Fitzhugh Lee III (August 19, 1905 – January 20, 1992) was a vice admiral in the United States Navy. A graduate of the United States Naval Academy, he saw combat during World War II, earning the Navy Cross twice while serving as captain of the USS Manila Bay (CVE-61). He was a member of the Lee family.

Early life and education
Lee was born on August 19, 1905, to George Mason Lee (1877–1934), a U.S. Army Cavalry officer stationed in the Philippines, and his wife, Kathro Larrabee Burton (1878–1943). He was a grandson of former Virginia governor Fitzhugh Lee, great-grandson of Admiral Sydney Smith Lee, and great-great-grandson of "Light Horse Harry" Lee. He was a member of the United States Naval Academy's class of 1926.

Military career

After graduating from the academy, Lee served as a pilot, seeing service on the USS Enterprise (CV-6) before the outbreak of World War II. During the war, he was promoted to captain and was given command of the USS Manila Bay (CVE-61), which he saw through the Battle of Leyte Gulf and Battle off Samar. He was present at the signing of the Japanese Instrument of Surrender on September 2, 1945. During the administration of Harry S. Truman, Lee served as an aide to Navy Secretary John L. Sullivan. He retired in 1962.

────────────────────

Aim:
Write the next part of the biography of Fitzhugh Lee III, starting after its last sentence. The listing that comes next isn't needed for anything here.

Given information:
────────────────────

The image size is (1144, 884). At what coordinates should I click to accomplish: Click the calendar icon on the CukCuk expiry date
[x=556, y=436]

────────────────────

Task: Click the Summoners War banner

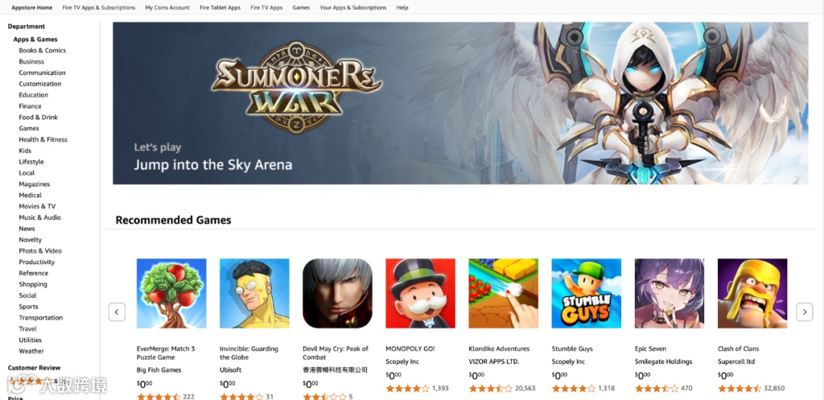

────────────────────

Expected output:
Later life and death

Lee died in 1992 and was buried at sea in the Pacific Ocean, though a memorial exists in the family plot in Richmond, Virginia's Hollywood Cemetery beside his parents and grandparents.

References

1905 births
1992 deaths
Fitzhugh
Recipients of the Legion of Merit
Recipients of the Navy Cross (United States)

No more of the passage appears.